Up to 20% of patients with stage I-II cutaneous melanoma (CM) will develop DMs, with the most frequent DM sites being the liver, lungs, bone, and brain. Although patients who develop DM have poor prognoses, trials of new immunotherapies in patients with DM have reported 5-year survival rates as high as 50%, and early detection of DM when tumor burden is lower tends to lead to better treatment responses.

Researchers had previously shown that DecisionDx-Melanoma can catch patients at risk for DMs to the central nervous system (CNS), and the new study expands on these results.

Retrospective Analysis

For the study, researchers conducted a retrospective analysis of 1,661 patients with American Joint Committee on Cancer (AJCC) stage I-II CM clinically tested with Castle’s 31-GEP from 2013-2017. The DecisionDx-Melanoma test provides a risk score for melanoma recurrence and/or metastasis within 5 years. This score is categorized into risk classes: 1A (lowest risk), 1B/2A (increased risk), and 2B (highest risk).

Differences in DM rates between groups were assessed, and survival estimates (DM-free survival, DMFS) were estimated.

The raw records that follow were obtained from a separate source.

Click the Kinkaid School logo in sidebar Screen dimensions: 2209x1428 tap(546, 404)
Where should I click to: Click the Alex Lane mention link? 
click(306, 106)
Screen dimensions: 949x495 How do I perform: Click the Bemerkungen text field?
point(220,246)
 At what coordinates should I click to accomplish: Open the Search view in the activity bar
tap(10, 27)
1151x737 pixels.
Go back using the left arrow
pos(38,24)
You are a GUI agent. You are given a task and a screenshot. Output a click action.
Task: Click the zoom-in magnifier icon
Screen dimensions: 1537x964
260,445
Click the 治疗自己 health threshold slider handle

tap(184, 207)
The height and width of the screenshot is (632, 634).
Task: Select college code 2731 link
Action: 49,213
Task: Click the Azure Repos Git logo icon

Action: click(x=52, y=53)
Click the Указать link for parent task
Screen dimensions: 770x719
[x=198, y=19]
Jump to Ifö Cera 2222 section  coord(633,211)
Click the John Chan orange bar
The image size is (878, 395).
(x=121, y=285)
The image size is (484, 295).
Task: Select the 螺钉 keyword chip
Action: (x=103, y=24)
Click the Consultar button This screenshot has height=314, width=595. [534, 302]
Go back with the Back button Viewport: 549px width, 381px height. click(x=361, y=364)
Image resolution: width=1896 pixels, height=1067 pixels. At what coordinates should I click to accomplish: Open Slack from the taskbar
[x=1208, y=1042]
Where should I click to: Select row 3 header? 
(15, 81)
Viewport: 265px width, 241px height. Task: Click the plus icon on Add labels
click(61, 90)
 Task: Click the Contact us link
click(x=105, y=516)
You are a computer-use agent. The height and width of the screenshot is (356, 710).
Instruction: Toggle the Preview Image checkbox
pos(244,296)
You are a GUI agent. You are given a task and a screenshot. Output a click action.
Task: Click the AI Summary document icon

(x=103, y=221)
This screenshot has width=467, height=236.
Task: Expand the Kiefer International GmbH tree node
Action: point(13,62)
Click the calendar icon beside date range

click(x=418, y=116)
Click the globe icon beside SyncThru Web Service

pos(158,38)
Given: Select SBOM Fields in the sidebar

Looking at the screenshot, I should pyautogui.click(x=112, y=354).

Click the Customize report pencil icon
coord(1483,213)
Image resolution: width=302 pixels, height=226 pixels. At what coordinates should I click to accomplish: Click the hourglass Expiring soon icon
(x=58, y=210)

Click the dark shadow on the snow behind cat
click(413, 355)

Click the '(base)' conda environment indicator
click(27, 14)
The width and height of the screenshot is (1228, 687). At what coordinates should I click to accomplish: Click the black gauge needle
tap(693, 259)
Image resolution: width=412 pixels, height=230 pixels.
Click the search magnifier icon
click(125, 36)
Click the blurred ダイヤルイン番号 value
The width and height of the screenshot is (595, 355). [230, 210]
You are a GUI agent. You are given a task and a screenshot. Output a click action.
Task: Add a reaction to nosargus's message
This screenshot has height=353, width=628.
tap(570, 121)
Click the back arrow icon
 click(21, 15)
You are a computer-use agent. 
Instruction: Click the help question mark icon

Among patients with stage I-II CM, a total of 90 DMs developed in 67 (4.0%) patients to the liver (n=48), lung (n=22), and/or bone (n=20). A higher percentage of patients with Class 2B than Class 1A developed DM to the liver (7.4% vs. 1.2%), lung (4.5% vs. 0.6%), and bone (3.0% vs. 0.8%), the study found. A 31-GEP Class 2B result was associated with significantly lower 5-year DMFS than Class 1B/2A or Class 1A for liver (91.7%, 92.2%, vs. 98.9%), lung (95.0%, 97.6%, vs. 99.4%), and bone (96.4%, 98.0%, vs. 99.2%). Of those with DM, the median time to develop DM (Class 1A, 1B/2A, vs. 2B) was 2.43, 2.22, vs. 2.27 years for liver; 1.74, 3.20, vs. 1.10 years for lung; and 3.2, 2.05, vs. 1.30 years for bone.

“Among patients with stage I-II CM, a greater percentage of those with a Class 2B 31-GEP developed DM at all studied sites, and five-year DMFS was significantly lower for those with a Class 2B result,” the researchers report. “Including 31-GEP testing with AJCC staging can allow clinicians to identify patients at higher risk of DM and recommend risk-appropriate surveillance modalities and frequency for early detection and treatment of DM.”